=== Supplied passage ===

OER come in a wide variety of types. Many educators are simply looking for individual media elements to use within their courses, such as photos, graphics, videos, and audio, that are openly licensed in a way that freely permits education use.
The page below will help you find openly licensed media elements to use within your courses. To jump directly to what you are searching for use these links:
General Search
Photo/Image Search
Video Search
Audio/Music Search
OER also exist as distinctly education content such as full courses, workshops, textbooks, tests and assessments. Before starting your search its worth thinking about what exactly you are looking for. What you find is very much dependent on your search terms and the search tools you use.
The page below will help you find openly licensed education content you can use in whole or in part. To jump directly to what you are searching for use these links:
General Education Search
Recorded Lectures & Video Tutorials Search
Open Textbook Search
Simulation and Animation Search
Modular Course Components Search
Complete Courses Search
It is unlikely that you will find OER that perfectly fit your needs. In looking at OER remember that most OER can used in whole or in part and/or modified and customized to fit your specific needs (except for resources with a “No-Derivatives” license).
Open Educational Resources are distributed across the Internet. There is no one definitive source for finding them. As an aid to your search the OPEN team is providing a wide range of search engine and source links on this page.
For TAACCCT grantees developing curricula for technology, engineering, science and services areas we’ve done some advance searching for you and developed an OER Matrix which provides links to OER specific to subjects in all these areas.
Feel free to send us your favourite sources and/or add OER Matrix links to OER resources you’ve found. We welcome feedback on the extent to which these search aids prove useful. Send your feedback and suggestions to taa@creativecommons.org.
1. General Search
1.1 Google
Many people start out looking for OER using Google. A general search with Google returns vast amounts of resources, most of which are not openly licensed for reuse. If you want to use Google to search for openly licensed resources we recommend you use:
Scroll down in advanced search and set “usage rights” parameters to be “Free to use, share, or modify”.
If you want content for commercial use be sure to select the appropriate option.
Google search returns a vast array of openly licensed resources that may require extensive sifting to yield useful nuggets. The other search recommendations on this page are likely to yield more targeted results.

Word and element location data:
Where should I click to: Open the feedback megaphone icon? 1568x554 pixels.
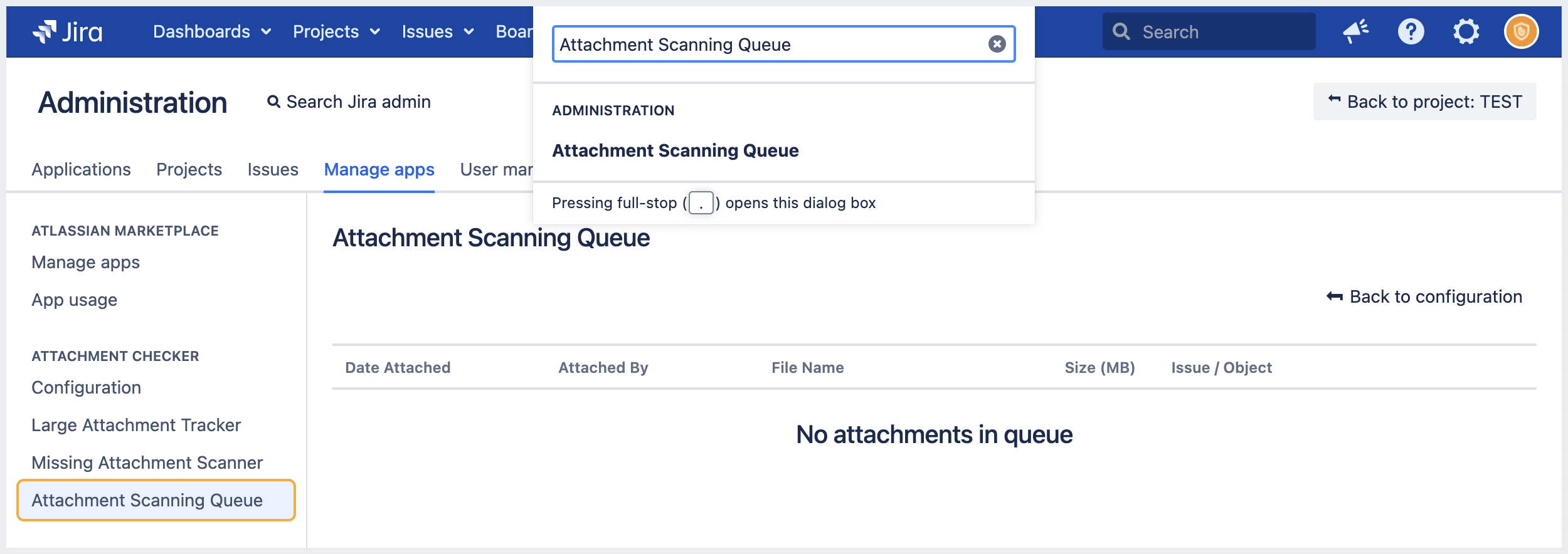coord(1355,31)
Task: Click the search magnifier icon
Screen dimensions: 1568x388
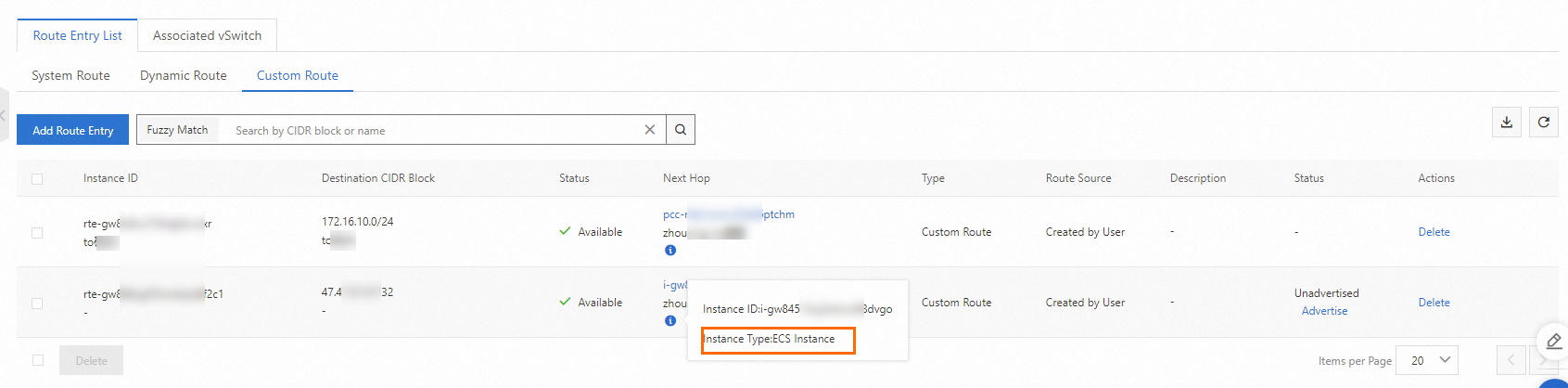Action: coord(681,130)
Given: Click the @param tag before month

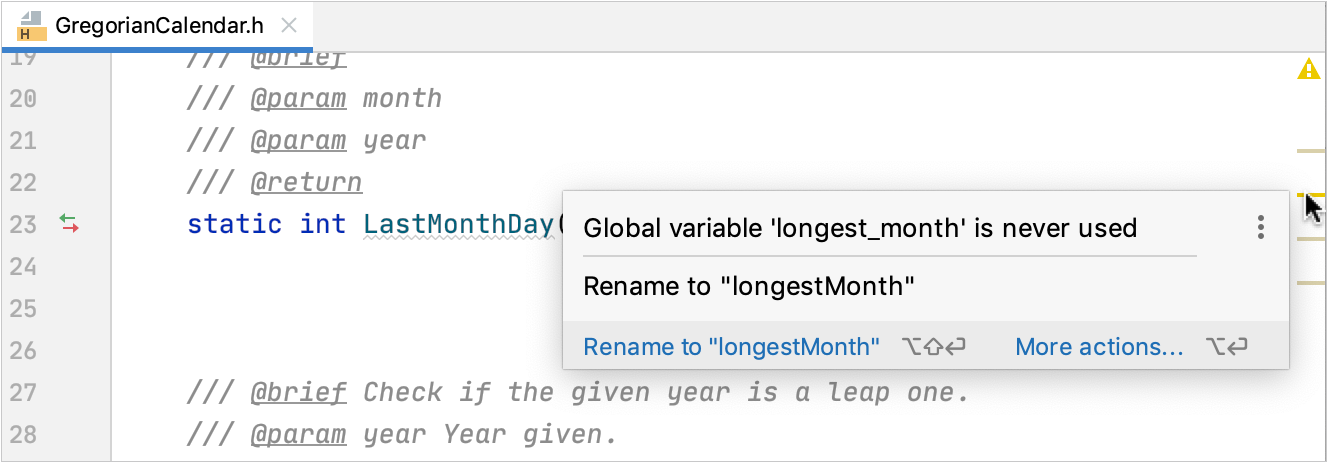Looking at the screenshot, I should 298,98.
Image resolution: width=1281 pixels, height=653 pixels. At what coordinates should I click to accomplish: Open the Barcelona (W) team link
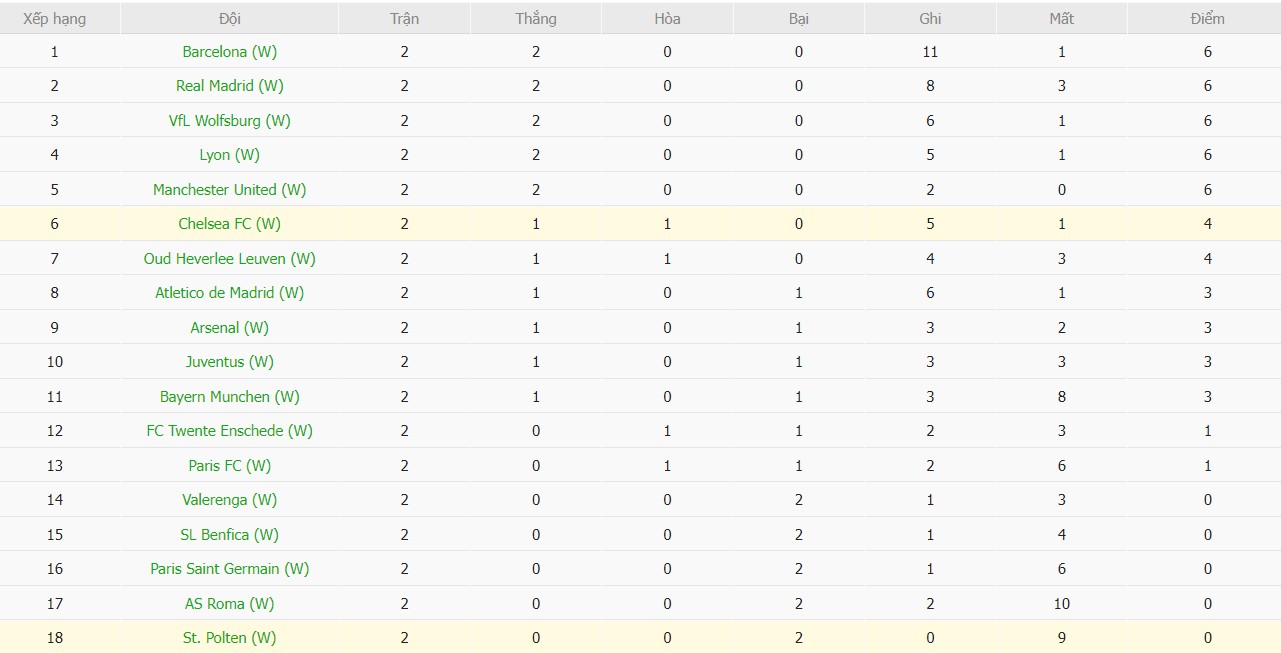click(x=229, y=52)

=== Problems to work on ===
a - According to the OER search guide, why does the OPEN team supply a wide range of search engine and source links on its page?
b - Copy out the OER search guide between "The page below will help you find openly licensed education" and "on this page.", inclusive.

=== Written responses ===
a - Open Educational Resources are distributed across the Internet, and no single definitive source exists for finding them. The OPEN team therefore offers many search engine and source links to help with the search.

b -
The page below will help you find openly licensed education content you can use in whole or in part. To jump directly to what you are searching for use these links:
General Education Search
Recorded Lectures & Video Tutorials Search
Open Textbook Search
Simulation and Animation Search
Modular Course Components Search
Complete Courses Search
It is unlikely that you will find OER that perfectly fit your needs. In looking at OER remember that most OER can used in whole or in part and/or modified and customized to fit your specific needs (except for resources with a “No-Derivatives” license).
Open Educational Resources are distributed across the Internet. There is no one definitive source for finding them. As an aid to your search the OPEN team is providing a wide range of search engine and source links on this page.